Face à cette catastrophe, tout doit d’abord être mis en œuvre pour obtenir l’application du droit humanitaire international, et donc exiger la libération immédiate de tous les otages détenus par le Hamas, un cessez-le-feu immédiat avec la fin des bombardements et du déplacement forcé de la population, la protection de tous les civils, la mise en place d’un corridor humanitaire largement ouvert au passage de tous les produits de première nécessité, et la levée du blocus.
La LDH en appelle à la communauté internationale, à l’Organisation des nations unies (ONU), au Conseil de l’Europe, à l’Union européenne et à la France pour faire pression en ce sens auprès des parties concernées.
Cependant, parce que chaque vie compte, et que la sécurité ne sera jamais assurée par la vengeance et la haine, cet objectif impérieux de cessation des hostilités n’est pas exclusif de la recherche, sans plus attendre, d’une paix qui ne se construira que dans le respect du droit. Ce que dit le droit, c’est qu’Israël a comme tout Etat le droit d’exister souverainement et en sécurité ; et c’est aussi qu’Israël a comme tout Etat le devoir de respecter le droit et ainsi de ne pas continuer en toute impunité à violer les droits imprescriptibles des Palestiniens, ce qui suppose la cessation de toute occupation ou colonisation.

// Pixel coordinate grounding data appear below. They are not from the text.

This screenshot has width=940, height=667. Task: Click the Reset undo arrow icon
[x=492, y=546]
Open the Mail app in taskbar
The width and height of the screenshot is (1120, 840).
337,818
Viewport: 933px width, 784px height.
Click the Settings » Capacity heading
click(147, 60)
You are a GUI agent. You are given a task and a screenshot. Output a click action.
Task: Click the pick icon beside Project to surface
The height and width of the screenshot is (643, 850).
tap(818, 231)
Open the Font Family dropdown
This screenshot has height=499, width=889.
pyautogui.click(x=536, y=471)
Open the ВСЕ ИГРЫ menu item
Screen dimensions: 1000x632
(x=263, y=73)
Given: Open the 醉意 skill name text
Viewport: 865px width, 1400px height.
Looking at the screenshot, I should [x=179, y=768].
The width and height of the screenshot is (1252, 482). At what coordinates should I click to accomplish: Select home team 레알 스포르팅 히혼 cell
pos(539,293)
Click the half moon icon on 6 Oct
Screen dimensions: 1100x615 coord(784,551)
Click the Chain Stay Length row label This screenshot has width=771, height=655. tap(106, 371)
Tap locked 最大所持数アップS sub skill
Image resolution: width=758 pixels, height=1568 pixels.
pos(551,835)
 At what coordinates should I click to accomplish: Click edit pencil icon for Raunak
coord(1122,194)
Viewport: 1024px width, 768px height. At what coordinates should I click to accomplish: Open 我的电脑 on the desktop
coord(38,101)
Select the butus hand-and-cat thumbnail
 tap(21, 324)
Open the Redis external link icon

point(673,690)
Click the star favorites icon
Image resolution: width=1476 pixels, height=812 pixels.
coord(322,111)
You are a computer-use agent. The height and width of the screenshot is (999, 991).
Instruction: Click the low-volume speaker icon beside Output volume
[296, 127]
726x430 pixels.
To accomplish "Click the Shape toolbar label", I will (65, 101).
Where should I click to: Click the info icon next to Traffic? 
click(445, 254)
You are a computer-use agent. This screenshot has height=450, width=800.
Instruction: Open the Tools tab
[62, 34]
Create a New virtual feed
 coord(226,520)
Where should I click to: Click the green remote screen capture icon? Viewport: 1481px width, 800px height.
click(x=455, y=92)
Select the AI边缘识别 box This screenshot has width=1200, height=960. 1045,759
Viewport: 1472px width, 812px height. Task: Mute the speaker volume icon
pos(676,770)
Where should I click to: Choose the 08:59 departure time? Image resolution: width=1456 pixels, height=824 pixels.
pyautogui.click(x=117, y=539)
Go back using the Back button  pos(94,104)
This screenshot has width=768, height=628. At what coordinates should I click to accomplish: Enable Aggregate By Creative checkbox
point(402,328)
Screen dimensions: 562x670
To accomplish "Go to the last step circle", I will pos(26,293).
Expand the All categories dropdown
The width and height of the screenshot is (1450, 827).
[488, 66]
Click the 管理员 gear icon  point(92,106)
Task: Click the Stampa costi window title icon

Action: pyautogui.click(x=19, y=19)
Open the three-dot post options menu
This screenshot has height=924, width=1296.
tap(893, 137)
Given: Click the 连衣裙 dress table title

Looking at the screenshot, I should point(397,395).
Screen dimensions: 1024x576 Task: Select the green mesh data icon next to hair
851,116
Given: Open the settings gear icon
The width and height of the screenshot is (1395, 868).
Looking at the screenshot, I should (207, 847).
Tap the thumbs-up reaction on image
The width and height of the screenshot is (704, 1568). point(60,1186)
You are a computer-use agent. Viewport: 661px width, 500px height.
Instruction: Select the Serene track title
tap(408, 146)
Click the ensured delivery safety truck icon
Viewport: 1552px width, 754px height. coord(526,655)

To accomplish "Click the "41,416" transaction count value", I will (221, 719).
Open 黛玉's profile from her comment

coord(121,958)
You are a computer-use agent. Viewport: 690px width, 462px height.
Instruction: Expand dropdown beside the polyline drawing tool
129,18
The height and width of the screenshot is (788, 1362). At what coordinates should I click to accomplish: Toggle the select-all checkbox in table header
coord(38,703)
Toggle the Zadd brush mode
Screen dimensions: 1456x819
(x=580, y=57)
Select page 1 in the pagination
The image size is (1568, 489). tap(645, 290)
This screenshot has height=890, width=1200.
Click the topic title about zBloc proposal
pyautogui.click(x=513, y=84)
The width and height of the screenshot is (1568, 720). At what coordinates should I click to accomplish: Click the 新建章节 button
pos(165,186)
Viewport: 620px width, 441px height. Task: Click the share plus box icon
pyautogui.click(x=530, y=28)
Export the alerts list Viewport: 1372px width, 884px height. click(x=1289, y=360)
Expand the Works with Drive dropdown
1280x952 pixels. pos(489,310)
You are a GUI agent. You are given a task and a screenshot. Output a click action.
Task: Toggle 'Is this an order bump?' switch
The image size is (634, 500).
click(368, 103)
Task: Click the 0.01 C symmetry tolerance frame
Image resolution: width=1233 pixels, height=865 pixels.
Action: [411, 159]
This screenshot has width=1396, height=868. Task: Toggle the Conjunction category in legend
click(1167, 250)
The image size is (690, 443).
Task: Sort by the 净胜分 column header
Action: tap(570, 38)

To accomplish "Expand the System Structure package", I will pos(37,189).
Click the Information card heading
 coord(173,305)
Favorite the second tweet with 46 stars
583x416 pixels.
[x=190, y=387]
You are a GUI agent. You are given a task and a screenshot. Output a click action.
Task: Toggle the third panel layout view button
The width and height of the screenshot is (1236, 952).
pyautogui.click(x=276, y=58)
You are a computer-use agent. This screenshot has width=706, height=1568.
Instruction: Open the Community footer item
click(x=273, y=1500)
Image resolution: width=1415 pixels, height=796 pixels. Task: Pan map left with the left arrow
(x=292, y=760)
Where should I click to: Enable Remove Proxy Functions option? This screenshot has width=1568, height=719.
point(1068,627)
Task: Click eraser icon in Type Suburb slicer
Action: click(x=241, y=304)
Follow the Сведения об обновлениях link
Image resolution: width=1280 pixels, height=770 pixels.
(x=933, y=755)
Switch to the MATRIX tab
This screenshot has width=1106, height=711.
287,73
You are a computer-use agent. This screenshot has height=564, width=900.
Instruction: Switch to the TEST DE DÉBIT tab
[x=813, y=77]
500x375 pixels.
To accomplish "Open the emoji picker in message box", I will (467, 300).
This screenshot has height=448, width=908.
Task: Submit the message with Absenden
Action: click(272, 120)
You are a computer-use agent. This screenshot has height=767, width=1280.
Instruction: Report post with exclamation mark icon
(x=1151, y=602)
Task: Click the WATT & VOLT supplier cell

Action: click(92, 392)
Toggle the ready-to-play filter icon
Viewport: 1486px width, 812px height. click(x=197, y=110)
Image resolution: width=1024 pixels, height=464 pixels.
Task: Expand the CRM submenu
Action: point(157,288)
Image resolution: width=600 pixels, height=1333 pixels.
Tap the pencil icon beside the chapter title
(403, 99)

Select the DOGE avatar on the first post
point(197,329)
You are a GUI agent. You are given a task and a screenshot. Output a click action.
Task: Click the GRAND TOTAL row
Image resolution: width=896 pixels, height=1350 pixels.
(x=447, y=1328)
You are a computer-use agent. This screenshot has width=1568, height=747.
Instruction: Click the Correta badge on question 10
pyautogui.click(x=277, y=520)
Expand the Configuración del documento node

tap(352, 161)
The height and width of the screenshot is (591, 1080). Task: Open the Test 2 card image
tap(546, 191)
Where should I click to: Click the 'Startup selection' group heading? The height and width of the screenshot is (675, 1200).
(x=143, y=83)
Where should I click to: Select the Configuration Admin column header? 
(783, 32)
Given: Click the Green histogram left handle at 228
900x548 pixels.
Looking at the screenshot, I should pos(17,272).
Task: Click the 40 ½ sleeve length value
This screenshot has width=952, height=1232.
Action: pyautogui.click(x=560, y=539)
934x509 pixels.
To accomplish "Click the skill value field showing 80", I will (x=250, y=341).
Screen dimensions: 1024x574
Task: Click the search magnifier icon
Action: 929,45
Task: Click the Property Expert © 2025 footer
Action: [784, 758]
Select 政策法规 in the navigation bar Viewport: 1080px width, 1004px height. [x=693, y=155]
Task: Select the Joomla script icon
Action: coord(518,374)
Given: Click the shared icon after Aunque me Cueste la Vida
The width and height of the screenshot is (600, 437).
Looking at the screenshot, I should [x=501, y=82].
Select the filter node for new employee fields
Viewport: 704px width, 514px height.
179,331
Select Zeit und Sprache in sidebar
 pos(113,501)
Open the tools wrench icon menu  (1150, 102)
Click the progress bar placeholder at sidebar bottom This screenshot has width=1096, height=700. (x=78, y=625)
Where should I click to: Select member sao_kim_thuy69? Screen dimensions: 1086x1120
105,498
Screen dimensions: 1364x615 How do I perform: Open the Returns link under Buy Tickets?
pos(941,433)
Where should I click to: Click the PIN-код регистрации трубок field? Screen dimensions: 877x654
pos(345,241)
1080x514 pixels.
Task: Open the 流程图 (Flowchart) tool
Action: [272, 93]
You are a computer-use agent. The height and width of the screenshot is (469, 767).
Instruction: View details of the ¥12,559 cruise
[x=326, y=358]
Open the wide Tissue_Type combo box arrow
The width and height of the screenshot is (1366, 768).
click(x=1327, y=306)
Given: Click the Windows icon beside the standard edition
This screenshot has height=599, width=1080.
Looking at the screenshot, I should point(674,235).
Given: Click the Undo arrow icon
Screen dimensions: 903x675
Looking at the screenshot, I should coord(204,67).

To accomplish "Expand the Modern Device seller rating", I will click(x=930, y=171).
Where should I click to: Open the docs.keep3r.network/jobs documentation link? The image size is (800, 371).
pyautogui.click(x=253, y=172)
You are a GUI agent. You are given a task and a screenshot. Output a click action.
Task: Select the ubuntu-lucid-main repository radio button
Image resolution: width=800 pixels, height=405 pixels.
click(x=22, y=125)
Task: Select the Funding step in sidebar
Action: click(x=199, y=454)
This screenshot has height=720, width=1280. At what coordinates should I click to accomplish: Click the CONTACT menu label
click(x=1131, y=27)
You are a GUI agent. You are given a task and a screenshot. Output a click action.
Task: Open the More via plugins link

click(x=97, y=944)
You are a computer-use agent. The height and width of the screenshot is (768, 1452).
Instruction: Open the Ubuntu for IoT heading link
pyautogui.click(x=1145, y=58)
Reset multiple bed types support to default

Dans une résolution votée en 2015 au Congrès du Mans, la LDH rappelait cette nécessité d’appliquer le droit international, et réaffirmait « le droit à l’existence d’Israël » ainsi que « son plein et entier soutien au peuple palestinien » et à la reconnaissance d’un Etat palestinien dans les frontières de 1967. La LDH ne déviera pas de cette ligne directrice, seule susceptible de briser le cycle infernal de la terreur, et de permettre aux peuples d’Israël et de Palestine de partager leur humanité commune en parvenant enfin à l’instauration d’une paix juste et durable. Le désespoir doit céder la place à l’espérance : du pire d’aujourd’hui peut surgir le meilleur de demain.